Provided information.

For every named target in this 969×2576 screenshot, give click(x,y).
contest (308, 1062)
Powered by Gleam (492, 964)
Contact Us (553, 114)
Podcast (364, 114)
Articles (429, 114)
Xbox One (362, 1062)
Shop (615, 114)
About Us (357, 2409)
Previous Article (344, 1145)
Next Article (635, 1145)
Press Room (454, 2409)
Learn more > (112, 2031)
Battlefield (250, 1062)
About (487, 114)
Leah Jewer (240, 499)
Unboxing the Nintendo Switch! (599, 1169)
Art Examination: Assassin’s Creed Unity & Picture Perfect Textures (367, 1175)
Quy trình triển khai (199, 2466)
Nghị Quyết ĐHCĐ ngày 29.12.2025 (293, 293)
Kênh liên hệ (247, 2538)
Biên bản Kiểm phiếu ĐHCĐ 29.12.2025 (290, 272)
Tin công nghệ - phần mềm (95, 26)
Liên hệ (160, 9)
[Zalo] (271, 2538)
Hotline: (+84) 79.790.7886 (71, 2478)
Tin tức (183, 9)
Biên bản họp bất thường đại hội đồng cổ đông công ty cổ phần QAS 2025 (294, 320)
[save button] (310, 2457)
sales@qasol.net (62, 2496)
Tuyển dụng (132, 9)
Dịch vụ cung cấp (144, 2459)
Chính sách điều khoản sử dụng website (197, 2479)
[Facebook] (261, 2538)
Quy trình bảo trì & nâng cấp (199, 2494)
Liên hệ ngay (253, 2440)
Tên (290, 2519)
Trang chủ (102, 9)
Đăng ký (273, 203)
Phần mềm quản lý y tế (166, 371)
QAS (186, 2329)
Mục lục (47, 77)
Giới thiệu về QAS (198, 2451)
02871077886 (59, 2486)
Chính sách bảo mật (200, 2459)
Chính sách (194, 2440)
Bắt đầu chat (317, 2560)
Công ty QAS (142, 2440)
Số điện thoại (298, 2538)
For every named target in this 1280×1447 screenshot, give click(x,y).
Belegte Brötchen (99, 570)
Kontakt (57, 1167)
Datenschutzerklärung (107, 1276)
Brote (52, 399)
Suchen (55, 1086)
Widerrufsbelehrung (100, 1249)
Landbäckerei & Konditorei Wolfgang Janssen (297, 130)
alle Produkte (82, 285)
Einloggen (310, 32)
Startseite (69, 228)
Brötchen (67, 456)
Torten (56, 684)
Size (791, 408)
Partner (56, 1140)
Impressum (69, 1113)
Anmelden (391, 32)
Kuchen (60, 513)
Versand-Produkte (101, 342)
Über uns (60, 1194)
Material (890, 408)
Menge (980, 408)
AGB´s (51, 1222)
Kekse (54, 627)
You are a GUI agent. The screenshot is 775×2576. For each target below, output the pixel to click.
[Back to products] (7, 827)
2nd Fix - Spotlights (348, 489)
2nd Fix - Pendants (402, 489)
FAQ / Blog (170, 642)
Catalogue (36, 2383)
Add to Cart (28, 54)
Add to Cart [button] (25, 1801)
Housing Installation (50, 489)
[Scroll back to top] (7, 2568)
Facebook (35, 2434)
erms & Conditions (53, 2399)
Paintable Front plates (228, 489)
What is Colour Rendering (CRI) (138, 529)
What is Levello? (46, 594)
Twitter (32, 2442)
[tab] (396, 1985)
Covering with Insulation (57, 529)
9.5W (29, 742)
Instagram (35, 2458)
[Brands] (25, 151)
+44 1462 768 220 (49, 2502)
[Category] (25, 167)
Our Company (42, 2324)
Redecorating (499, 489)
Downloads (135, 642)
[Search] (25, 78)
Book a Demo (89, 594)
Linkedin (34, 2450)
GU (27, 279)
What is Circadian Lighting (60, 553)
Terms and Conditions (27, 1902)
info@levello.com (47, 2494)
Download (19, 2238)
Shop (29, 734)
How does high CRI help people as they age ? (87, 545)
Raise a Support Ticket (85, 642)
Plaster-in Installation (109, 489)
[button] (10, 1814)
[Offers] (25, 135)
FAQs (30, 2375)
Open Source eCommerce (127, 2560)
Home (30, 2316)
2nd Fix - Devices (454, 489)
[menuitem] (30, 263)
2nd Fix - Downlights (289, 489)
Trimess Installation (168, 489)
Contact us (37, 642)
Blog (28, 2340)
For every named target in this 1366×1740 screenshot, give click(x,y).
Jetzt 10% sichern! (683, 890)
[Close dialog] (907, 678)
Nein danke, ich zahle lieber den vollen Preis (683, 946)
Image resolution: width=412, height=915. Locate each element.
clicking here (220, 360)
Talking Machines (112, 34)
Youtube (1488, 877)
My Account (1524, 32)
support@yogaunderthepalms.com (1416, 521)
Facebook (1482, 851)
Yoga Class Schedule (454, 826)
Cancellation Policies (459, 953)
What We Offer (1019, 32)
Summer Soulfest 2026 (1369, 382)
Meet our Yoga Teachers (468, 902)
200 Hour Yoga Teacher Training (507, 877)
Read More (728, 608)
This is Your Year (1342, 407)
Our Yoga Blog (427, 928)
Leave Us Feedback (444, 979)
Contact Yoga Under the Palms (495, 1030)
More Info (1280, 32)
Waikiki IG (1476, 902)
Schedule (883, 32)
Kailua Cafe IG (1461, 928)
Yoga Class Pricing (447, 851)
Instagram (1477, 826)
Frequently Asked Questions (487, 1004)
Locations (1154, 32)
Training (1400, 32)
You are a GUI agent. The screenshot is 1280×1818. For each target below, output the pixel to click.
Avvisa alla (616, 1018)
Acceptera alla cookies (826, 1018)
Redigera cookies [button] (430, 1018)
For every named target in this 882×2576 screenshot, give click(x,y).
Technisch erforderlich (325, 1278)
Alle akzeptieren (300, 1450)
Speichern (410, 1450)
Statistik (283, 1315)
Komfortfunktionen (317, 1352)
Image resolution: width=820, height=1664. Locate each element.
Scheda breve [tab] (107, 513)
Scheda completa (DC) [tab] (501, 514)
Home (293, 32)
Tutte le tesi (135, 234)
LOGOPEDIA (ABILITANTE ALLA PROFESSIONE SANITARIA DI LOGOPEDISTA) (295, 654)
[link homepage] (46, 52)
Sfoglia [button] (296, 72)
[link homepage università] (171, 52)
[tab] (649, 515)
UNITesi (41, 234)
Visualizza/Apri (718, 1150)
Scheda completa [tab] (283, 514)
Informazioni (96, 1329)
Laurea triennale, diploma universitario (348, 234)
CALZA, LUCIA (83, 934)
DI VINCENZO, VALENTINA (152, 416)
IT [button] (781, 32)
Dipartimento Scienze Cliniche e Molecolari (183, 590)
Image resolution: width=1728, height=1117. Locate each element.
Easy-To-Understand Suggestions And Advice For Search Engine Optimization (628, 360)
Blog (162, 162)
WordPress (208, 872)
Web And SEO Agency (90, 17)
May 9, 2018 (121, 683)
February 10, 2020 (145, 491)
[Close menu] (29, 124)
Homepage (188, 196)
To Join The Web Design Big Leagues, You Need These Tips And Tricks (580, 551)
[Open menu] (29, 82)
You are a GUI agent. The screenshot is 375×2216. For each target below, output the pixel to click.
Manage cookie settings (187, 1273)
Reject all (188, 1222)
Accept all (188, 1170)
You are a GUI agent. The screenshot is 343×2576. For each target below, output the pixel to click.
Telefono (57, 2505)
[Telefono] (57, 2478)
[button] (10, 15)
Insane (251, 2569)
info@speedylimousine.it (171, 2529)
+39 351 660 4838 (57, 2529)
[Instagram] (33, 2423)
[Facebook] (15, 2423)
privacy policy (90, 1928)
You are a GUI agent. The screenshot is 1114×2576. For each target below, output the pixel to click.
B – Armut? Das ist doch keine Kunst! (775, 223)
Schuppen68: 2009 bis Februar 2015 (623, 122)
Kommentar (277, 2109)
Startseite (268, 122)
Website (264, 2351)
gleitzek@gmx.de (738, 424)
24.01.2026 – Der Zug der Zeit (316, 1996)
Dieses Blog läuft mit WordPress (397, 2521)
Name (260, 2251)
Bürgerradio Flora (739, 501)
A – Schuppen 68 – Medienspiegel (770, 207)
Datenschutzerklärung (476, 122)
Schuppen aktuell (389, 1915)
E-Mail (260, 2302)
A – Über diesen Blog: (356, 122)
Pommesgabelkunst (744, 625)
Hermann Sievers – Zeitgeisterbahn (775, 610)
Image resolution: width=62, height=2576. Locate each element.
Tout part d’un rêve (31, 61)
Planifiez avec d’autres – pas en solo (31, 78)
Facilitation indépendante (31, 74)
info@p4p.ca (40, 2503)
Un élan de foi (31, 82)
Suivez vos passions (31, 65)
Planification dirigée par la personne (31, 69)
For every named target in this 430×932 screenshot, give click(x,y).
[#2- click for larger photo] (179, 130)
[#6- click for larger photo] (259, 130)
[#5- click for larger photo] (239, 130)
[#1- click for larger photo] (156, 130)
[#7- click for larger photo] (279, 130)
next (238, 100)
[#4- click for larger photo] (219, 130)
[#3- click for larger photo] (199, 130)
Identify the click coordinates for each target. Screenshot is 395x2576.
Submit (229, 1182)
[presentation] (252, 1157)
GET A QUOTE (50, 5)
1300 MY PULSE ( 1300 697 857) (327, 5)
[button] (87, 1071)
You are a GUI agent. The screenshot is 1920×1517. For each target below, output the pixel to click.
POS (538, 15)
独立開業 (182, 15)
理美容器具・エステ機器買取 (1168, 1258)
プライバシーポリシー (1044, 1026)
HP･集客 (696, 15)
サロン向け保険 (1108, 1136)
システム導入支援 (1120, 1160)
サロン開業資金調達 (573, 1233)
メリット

Brief.
Copy out, exactly and alone, the lines of the entries above between the ones holding "Locations (1154, 32)" and "To Join The", inclusive.

Answer section.
Locations (1154, 32)
Training (1400, 32)
You are a GUI agent. The screenshot is 1280×1818. For each target below, output the pixel to click.
Avvisa alla (616, 1018)
Acceptera alla cookies (826, 1018)
Redigera cookies [button] (430, 1018)
For every named target in this 882×2576 screenshot, give click(x,y).
Technisch erforderlich (325, 1278)
Alle akzeptieren (300, 1450)
Speichern (410, 1450)
Statistik (283, 1315)
Komfortfunktionen (317, 1352)
Image resolution: width=820, height=1664. Locate each element.
Scheda breve [tab] (107, 513)
Scheda completa (DC) [tab] (501, 514)
Home (293, 32)
Tutte le tesi (135, 234)
LOGOPEDIA (ABILITANTE ALLA PROFESSIONE SANITARIA DI LOGOPEDISTA) (295, 654)
[link homepage] (46, 52)
Sfoglia [button] (296, 72)
[link homepage università] (171, 52)
[tab] (649, 515)
UNITesi (41, 234)
Visualizza/Apri (718, 1150)
Scheda completa [tab] (283, 514)
Informazioni (96, 1329)
Laurea triennale, diploma universitario (348, 234)
CALZA, LUCIA (83, 934)
DI VINCENZO, VALENTINA (152, 416)
IT [button] (781, 32)
Dipartimento Scienze Cliniche e Molecolari (183, 590)
Image resolution: width=1728, height=1117. Locate each element.
Easy-To-Understand Suggestions And Advice For Search Engine Optimization (628, 360)
Blog (162, 162)
WordPress (208, 872)
Web And SEO Agency (90, 17)
May 9, 2018 (121, 683)
February 10, 2020 (145, 491)
[Close menu] (29, 124)
Homepage (188, 196)
To Join The Web Design Big Leagues, You Need These Tips And Tricks (580, 551)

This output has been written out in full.